* **DOCUMENT SECTION**
Rotation in 4 dimensions are of two kinds: plane rotations and composite rotations. A plane rotation has a stationary plane which an object may rotate "around". This is because two dimensions participate in the rotation while the other two are stationary. Objects in 4 dimensions can also rotate independently in these two leftover dimensions, resulting in a composite rotation composed of two plane rotations at two independent rates of rotation. These composite rotations have a stationary point, just as in 2 dimensions. Hence, rotation in 4 dimensions are identified by a center of rotation, and two rates of rotation (planar rotation being a special case where one of the rates is zero).

In 5 dimensions, rotations have either a rotational axis or a rotational 3-space. With the former, there are two independent rates of rotation, just as in 4 dimensions. With the latter, there is 1 rate of rotation (2 dimensions participating in the rotation, and 3 dimensions forming the stationary 3-space).

In general, in n dimensions, if n is odd then rotations have an axis, and there are (n-1)/2 possible simultaneous plane rotations around that axis. If n is even, then rotations have stationary points (rotational centers), with n/2 possible simultaneous plane rotations. Each possible plane rotation has its own rate of rotation.

—David Eppstein (talk) 22:37, 25 January 2010 (UTC)

Fair enough, it's vaguely related but it's already covered elsewhere, and I thought when looking at it that it needs a re-write anyway.

Perhaps more appropriate would be something on the symmetry groups of the n-cube. I've not done group theory for a long time so don't feel confident adding anything myself, but a short section listing the groups with links to more general results would be useful. --JohnBlackburne^words_deeds 22:44, 25 January 2010 (UTC)

* **TASK INPUT**
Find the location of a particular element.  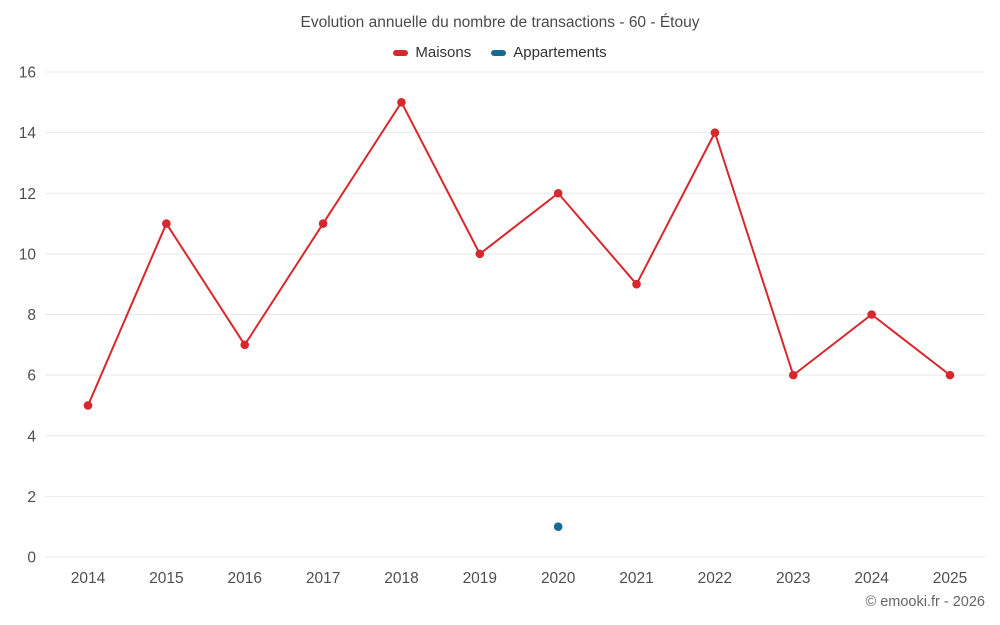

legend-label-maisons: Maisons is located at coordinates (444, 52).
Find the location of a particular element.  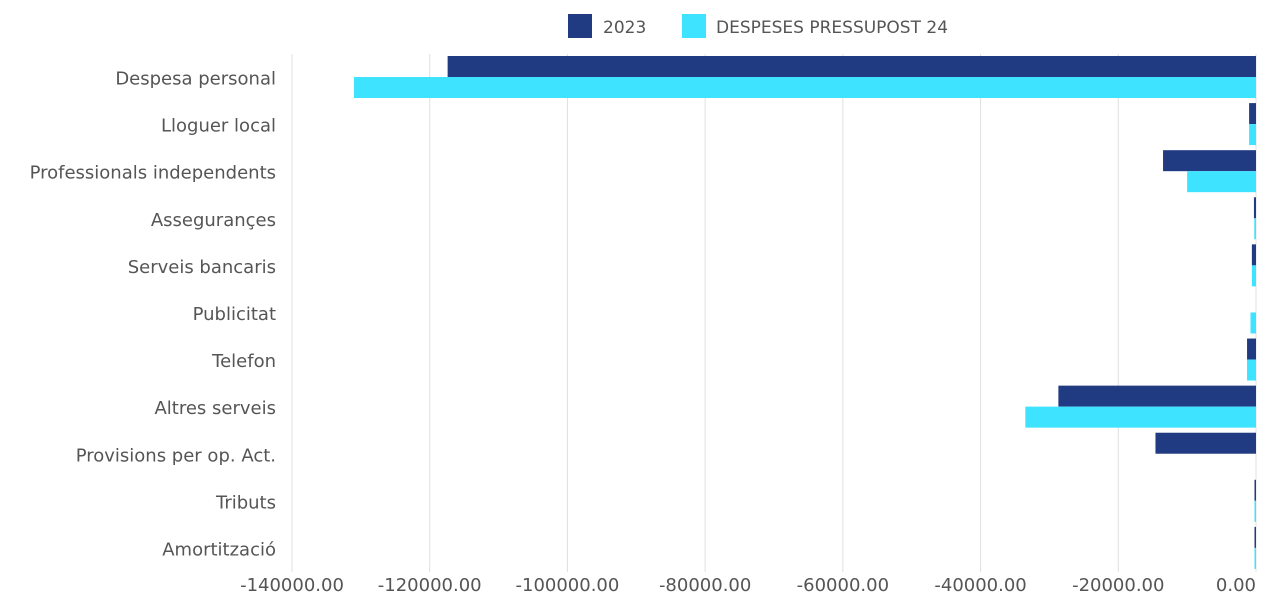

...

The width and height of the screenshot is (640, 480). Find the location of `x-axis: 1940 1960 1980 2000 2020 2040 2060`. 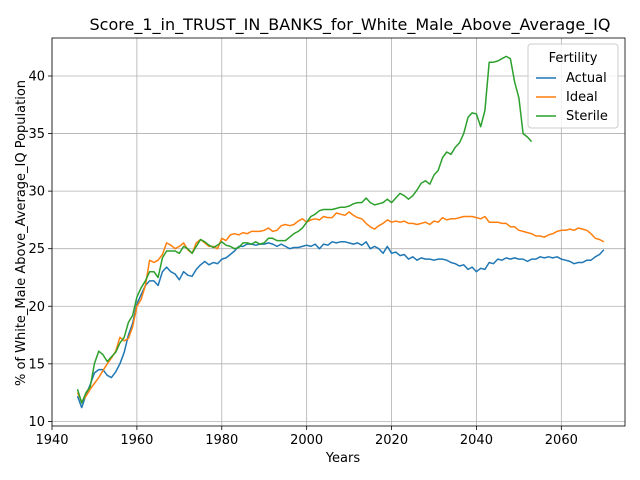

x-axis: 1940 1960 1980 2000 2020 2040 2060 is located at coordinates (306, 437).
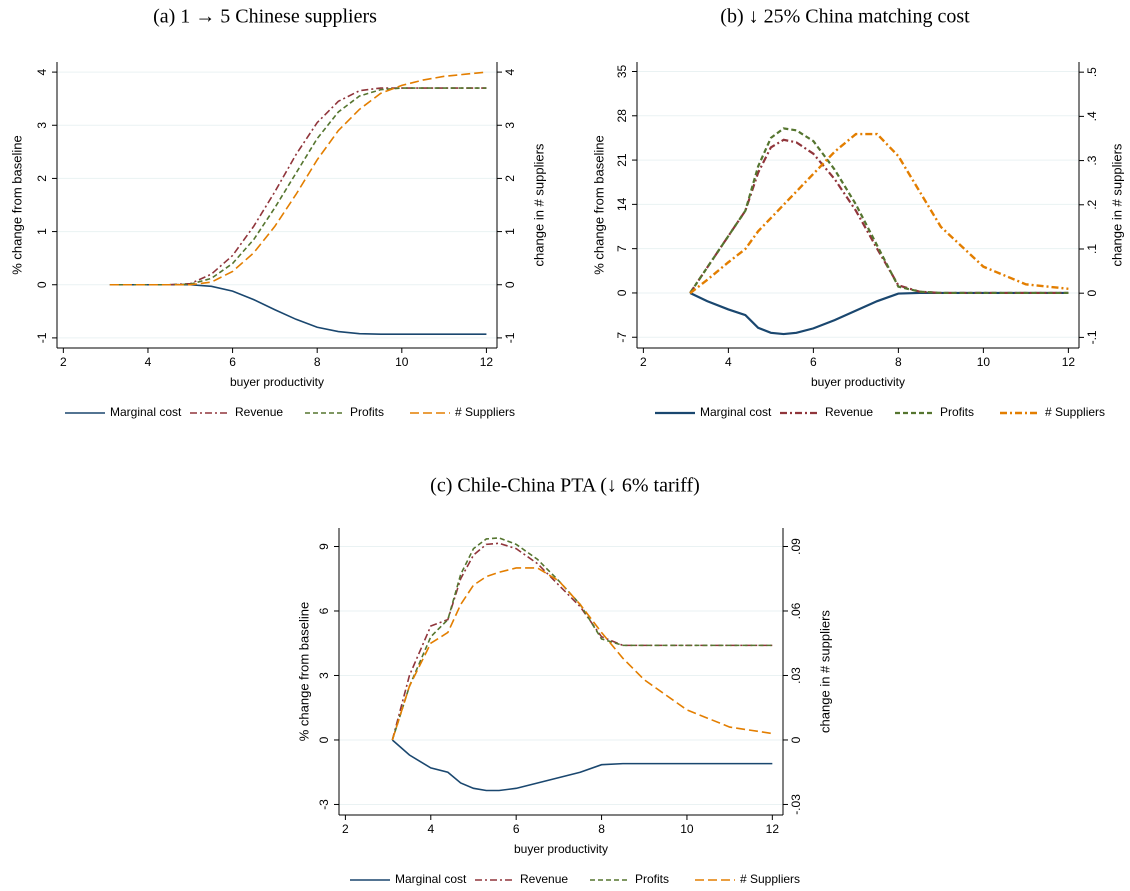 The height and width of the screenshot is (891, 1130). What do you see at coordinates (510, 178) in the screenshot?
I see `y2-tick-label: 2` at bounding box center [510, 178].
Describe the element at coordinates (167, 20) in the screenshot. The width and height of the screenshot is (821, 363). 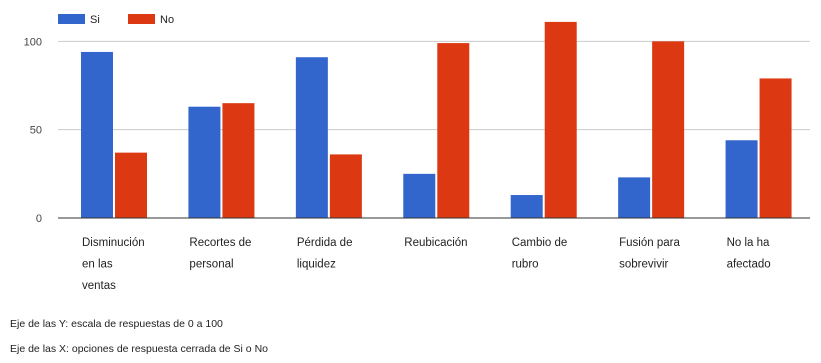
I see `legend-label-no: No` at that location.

* **QUESTIONS**
1) Output every line of the entries, from the one containing "The width and height of the screenshot is (640, 480)." down to the one containing "at that location.", as a JSON list of strings with one string per line and blank lines omitted. Leave out the pictures.
2) Write the next part of the discussion about rotations in higher dimensions and the n-cube, picking up after its final comment.

* **ACTIVITY ANSWERS**
1)
[
  "The width and height of the screenshot is (640, 480). Find the location of `x-axis: 1940 1960 1980 2000 2020 2040 2060`. ",
  "x-axis: 1940 1960 1980 2000 2020 2040 2060 is located at coordinates (306, 437).",
  " The height and width of the screenshot is (891, 1130). What do you see at coordinates (510, 178) in the screenshot?",
  "I see `y2-tick-label: 2` at bounding box center [510, 178].",
  "Describe the element at coordinates (167, 20) in the screenshot. The width and height of the screenshot is (821, 363). ",
  "I see `legend-label-no: No` at that location."
]

2)
I agree that something about the symmetry groups of the n-cube would be appropriate. There's a link in the see-also section for hyperoctahedral group but we could include more in the article itself. —David Eppstein (talk) 22:54, 25 January 2010 (UTC)

3-Cube should have 8 (2^3) vertices however the rendering only possesses 7. This is a fatal error. 130.56.95.48 (talk) 00:23, 22 March 2011 (UTC)

Are you acquainted with opacity? —Tamfang (talk) 05:43, 22 March 2011 (UTC)

He has a bit of a point in that the 3-d figure is opaque whereas the 4d one is transparent. Perhaps a transparent cube should be there to make them comparable. Dmcq (talk) 18:43, 22 March 2011 (UTC)

How about this one ? It's also more like the tesseract in colour and style.--JohnBlackburne^words_deeds 19:22, 22 March 2011 (UTC)

Seems good thanks Dmcq (talk) 19:29, 22 March 2011 (UTC)

I believe he is referring to the orthographic projection of the 3-Cube.130.56.91.216 (talk) 09:09, 5 April 2011 (UTC)

Who is 'he' please? Do you believe there is a problem that has not been dealt with? Dmcq (talk) 09:18, 5 April 2011 (UTC)

The 3-Cube has 8 vertices, but the image accompanying it only has 7. Where is the 8th vertex? 68.116.170.64 (talk) 16:42, 12 April 2009 (UTC)

It is obscured from view by the front face of the cube.—Tetracube (talk) 16:29, 13 April 2009 (UTC)

The central orange vertex in the image is doubled (see Penteract and Hepteract for such notes). 3.14159265358pi (talk) 23:30, 29 November 2011 (UTC)

And this may be off topic, I apologize.

A human observer can watch a point (1D) sweep out a line (2D) while the observer moves in time (4D). Is it possible to watch a point sweep out a line while the observer moves in depth (3D)? Obviously we can't observe the progression through dimensions higher than 4D, but are we limited to progressions that include 4D only?

Also, apologies if I'm totally misunderstanding how the levels of dimensions work.12.53.10.226 (talk) 07:17, 10 April 2011 (UTC)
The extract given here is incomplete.